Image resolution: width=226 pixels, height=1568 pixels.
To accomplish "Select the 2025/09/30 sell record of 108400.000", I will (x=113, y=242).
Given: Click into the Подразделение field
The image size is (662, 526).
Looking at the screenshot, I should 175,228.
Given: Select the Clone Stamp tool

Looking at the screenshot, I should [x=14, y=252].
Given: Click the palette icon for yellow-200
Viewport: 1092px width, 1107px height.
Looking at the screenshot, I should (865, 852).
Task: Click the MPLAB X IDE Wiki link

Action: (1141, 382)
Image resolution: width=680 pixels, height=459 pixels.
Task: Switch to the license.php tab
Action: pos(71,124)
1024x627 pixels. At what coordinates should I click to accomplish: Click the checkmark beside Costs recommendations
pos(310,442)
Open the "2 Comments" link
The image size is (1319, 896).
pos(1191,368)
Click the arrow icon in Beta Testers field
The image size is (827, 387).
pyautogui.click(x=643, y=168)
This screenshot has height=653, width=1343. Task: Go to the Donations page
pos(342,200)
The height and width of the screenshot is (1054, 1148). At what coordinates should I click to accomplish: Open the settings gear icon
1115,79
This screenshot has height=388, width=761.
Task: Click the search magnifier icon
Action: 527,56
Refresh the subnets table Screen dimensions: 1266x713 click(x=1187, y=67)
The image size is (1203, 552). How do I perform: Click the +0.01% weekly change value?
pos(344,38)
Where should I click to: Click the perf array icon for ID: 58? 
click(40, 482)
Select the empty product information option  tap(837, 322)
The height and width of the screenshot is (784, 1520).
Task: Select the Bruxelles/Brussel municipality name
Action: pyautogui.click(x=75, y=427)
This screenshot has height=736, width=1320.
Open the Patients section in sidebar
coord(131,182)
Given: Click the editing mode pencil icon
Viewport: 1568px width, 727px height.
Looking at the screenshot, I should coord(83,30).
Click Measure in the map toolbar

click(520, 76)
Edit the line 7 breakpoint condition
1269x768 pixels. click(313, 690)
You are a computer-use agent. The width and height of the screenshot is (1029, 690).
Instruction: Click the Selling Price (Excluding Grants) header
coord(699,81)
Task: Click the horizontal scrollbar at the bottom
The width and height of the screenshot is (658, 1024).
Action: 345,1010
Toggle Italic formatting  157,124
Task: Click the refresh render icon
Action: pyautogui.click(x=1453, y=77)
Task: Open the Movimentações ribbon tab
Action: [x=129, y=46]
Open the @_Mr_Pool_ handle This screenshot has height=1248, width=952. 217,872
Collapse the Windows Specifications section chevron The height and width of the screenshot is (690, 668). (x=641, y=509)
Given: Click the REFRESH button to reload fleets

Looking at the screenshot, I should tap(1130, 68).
════════
What to do: The answer should be the full listing, repeated without any change.

Solved exercise:
Image resolution: width=226 pixels, height=1568 pixels.
To accomplish "Select the 2025/09/30 sell record of 108400.000", I will (x=113, y=242).
Given: Click into the Подразделение field
The image size is (662, 526).
Looking at the screenshot, I should 175,228.
Given: Select the Clone Stamp tool

Looking at the screenshot, I should [x=14, y=252].
Given: Click the palette icon for yellow-200
Viewport: 1092px width, 1107px height.
Looking at the screenshot, I should (865, 852).
Task: Click the MPLAB X IDE Wiki link

Action: (1141, 382)
Image resolution: width=680 pixels, height=459 pixels.
Task: Switch to the license.php tab
Action: pos(71,124)
1024x627 pixels. At what coordinates should I click to accomplish: Click the checkmark beside Costs recommendations
pos(310,442)
Open the "2 Comments" link
The image size is (1319, 896).
pos(1191,368)
Click the arrow icon in Beta Testers field
The image size is (827, 387).
pyautogui.click(x=643, y=168)
This screenshot has height=653, width=1343. Task: Go to the Donations page
pos(342,200)
The height and width of the screenshot is (1054, 1148). At what coordinates should I click to accomplish: Open the settings gear icon
1115,79
This screenshot has height=388, width=761.
Task: Click the search magnifier icon
Action: 527,56
Refresh the subnets table Screen dimensions: 1266x713 click(x=1187, y=67)
The image size is (1203, 552). How do I perform: Click the +0.01% weekly change value?
pos(344,38)
Where should I click to: Click the perf array icon for ID: 58? 
click(40, 482)
Select the empty product information option  tap(837, 322)
The height and width of the screenshot is (784, 1520).
Task: Select the Bruxelles/Brussel municipality name
Action: pyautogui.click(x=75, y=427)
This screenshot has height=736, width=1320.
Open the Patients section in sidebar
coord(131,182)
Given: Click the editing mode pencil icon
Viewport: 1568px width, 727px height.
Looking at the screenshot, I should coord(83,30).
Click Measure in the map toolbar

click(520, 76)
Edit the line 7 breakpoint condition
1269x768 pixels. click(313, 690)
You are a computer-use agent. The width and height of the screenshot is (1029, 690).
Instruction: Click the Selling Price (Excluding Grants) header
coord(699,81)
Task: Click the horizontal scrollbar at the bottom
The width and height of the screenshot is (658, 1024).
Action: 345,1010
Toggle Italic formatting  157,124
Task: Click the refresh render icon
Action: pyautogui.click(x=1453, y=77)
Task: Open the Movimentações ribbon tab
Action: [x=129, y=46]
Open the @_Mr_Pool_ handle This screenshot has height=1248, width=952. 217,872
Collapse the Windows Specifications section chevron The height and width of the screenshot is (690, 668). (x=641, y=509)
Given: Click the REFRESH button to reload fleets

Looking at the screenshot, I should tap(1130, 68).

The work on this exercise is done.